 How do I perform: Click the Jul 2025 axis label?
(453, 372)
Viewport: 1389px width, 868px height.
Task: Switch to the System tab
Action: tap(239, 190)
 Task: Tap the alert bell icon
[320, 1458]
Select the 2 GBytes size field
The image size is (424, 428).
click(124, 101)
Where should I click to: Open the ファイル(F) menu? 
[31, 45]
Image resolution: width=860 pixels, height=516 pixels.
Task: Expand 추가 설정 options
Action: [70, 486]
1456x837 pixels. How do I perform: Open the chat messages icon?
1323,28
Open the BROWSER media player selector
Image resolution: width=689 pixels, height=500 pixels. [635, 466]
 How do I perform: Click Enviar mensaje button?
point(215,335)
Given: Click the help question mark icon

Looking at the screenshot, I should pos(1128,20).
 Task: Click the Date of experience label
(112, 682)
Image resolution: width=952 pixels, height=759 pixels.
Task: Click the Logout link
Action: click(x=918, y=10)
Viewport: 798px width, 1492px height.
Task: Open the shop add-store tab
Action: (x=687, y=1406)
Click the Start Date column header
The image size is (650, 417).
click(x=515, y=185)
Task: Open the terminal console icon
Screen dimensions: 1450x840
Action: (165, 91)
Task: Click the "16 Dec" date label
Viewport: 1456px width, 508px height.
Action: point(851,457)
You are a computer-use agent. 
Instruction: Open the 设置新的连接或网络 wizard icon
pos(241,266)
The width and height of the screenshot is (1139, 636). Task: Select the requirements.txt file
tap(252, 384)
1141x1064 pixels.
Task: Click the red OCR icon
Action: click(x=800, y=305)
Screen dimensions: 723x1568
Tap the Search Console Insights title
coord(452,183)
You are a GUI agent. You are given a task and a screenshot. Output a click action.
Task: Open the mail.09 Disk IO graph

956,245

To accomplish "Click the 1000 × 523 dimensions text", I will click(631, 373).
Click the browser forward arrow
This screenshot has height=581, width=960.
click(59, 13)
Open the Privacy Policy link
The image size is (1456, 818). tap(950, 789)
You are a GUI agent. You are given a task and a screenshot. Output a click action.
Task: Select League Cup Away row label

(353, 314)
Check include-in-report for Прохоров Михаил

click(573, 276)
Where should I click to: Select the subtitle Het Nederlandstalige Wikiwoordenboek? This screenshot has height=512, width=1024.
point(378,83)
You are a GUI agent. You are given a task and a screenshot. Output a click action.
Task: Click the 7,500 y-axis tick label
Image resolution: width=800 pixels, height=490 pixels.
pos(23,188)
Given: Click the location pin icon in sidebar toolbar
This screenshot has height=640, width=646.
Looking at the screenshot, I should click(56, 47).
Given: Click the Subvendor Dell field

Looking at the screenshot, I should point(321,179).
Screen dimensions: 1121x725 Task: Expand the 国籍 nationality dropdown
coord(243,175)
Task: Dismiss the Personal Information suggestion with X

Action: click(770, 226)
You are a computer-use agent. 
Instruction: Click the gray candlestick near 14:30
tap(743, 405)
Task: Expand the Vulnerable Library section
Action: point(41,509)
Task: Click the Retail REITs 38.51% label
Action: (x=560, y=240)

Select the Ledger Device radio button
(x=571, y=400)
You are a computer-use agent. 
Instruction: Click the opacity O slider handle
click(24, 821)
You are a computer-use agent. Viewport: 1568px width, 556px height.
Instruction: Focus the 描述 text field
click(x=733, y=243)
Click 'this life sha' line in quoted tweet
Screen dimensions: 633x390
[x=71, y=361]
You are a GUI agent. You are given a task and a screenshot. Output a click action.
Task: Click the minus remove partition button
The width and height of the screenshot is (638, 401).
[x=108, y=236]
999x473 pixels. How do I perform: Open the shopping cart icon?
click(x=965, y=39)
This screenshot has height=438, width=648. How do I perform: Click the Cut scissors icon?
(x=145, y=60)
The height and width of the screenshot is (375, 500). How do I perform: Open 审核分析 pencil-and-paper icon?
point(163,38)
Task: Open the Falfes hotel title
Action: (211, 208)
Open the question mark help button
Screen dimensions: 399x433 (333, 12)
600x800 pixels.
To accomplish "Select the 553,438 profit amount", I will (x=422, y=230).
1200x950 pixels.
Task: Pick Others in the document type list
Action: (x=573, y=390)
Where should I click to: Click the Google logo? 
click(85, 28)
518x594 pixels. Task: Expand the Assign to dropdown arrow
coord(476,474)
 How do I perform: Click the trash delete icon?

* * * * * * *

- _Directions for this task_: Would you mind copying all of the records exactly?

- _Response to the task_:
 How do I perform: Click the Jul 2025 axis label?
(453, 372)
Viewport: 1389px width, 868px height.
Task: Switch to the System tab
Action: tap(239, 190)
 Task: Tap the alert bell icon
[320, 1458]
Select the 2 GBytes size field
The image size is (424, 428).
click(124, 101)
Where should I click to: Open the ファイル(F) menu? 
[31, 45]
Image resolution: width=860 pixels, height=516 pixels.
Task: Expand 추가 설정 options
Action: [70, 486]
1456x837 pixels. How do I perform: Open the chat messages icon?
1323,28
Open the BROWSER media player selector
Image resolution: width=689 pixels, height=500 pixels. [635, 466]
 How do I perform: Click Enviar mensaje button?
point(215,335)
Given: Click the help question mark icon

Looking at the screenshot, I should pos(1128,20).
 Task: Click the Date of experience label
(112, 682)
Image resolution: width=952 pixels, height=759 pixels.
Task: Click the Logout link
Action: click(x=918, y=10)
Viewport: 798px width, 1492px height.
Task: Open the shop add-store tab
Action: (x=687, y=1406)
Click the Start Date column header
The image size is (650, 417).
click(x=515, y=185)
Task: Open the terminal console icon
Screen dimensions: 1450x840
Action: (165, 91)
Task: Click the "16 Dec" date label
Viewport: 1456px width, 508px height.
Action: point(851,457)
You are a computer-use agent. 
Instruction: Open the 设置新的连接或网络 wizard icon
pos(241,266)
The width and height of the screenshot is (1139, 636). Task: Select the requirements.txt file
tap(252, 384)
1141x1064 pixels.
Task: Click the red OCR icon
Action: click(x=800, y=305)
Screen dimensions: 723x1568
Tap the Search Console Insights title
coord(452,183)
You are a GUI agent. You are given a task and a screenshot. Output a click action.
Task: Open the mail.09 Disk IO graph

956,245

To accomplish "Click the 1000 × 523 dimensions text", I will click(631, 373).
Click the browser forward arrow
This screenshot has height=581, width=960.
click(59, 13)
Open the Privacy Policy link
The image size is (1456, 818). tap(950, 789)
You are a GUI agent. You are given a task and a screenshot. Output a click action.
Task: Select League Cup Away row label

(353, 314)
Check include-in-report for Прохоров Михаил

click(573, 276)
Where should I click to: Select the subtitle Het Nederlandstalige Wikiwoordenboek? This screenshot has height=512, width=1024.
point(378,83)
You are a GUI agent. You are given a task and a screenshot. Output a click action.
Task: Click the 7,500 y-axis tick label
Image resolution: width=800 pixels, height=490 pixels.
pos(23,188)
Given: Click the location pin icon in sidebar toolbar
This screenshot has height=640, width=646.
Looking at the screenshot, I should click(56, 47).
Given: Click the Subvendor Dell field

Looking at the screenshot, I should point(321,179).
Screen dimensions: 1121x725 Task: Expand the 国籍 nationality dropdown
coord(243,175)
Task: Dismiss the Personal Information suggestion with X

Action: click(770, 226)
You are a computer-use agent. 
Instruction: Click the gray candlestick near 14:30
tap(743, 405)
Task: Expand the Vulnerable Library section
Action: point(41,509)
Task: Click the Retail REITs 38.51% label
Action: (x=560, y=240)

Select the Ledger Device radio button
(x=571, y=400)
You are a computer-use agent. 
Instruction: Click the opacity O slider handle
click(24, 821)
You are a computer-use agent. Viewport: 1568px width, 556px height.
Instruction: Focus the 描述 text field
click(x=733, y=243)
Click 'this life sha' line in quoted tweet
Screen dimensions: 633x390
[x=71, y=361]
You are a GUI agent. You are given a task and a screenshot. Output a click action.
Task: Click the minus remove partition button
The width and height of the screenshot is (638, 401).
[x=108, y=236]
999x473 pixels. How do I perform: Open the shopping cart icon?
click(x=965, y=39)
This screenshot has height=438, width=648. How do I perform: Click the Cut scissors icon?
(x=145, y=60)
The height and width of the screenshot is (375, 500). How do I perform: Open 审核分析 pencil-and-paper icon?
point(163,38)
Task: Open the Falfes hotel title
Action: (211, 208)
Open the question mark help button
Screen dimensions: 399x433 (333, 12)
600x800 pixels.
To accomplish "Select the 553,438 profit amount", I will (x=422, y=230).
1200x950 pixels.
Task: Pick Others in the document type list
Action: (x=573, y=390)
Where should I click to: Click the Google logo? 
click(85, 28)
518x594 pixels. Task: Expand the Assign to dropdown arrow
coord(476,474)
 How do I perform: Click the trash delete icon?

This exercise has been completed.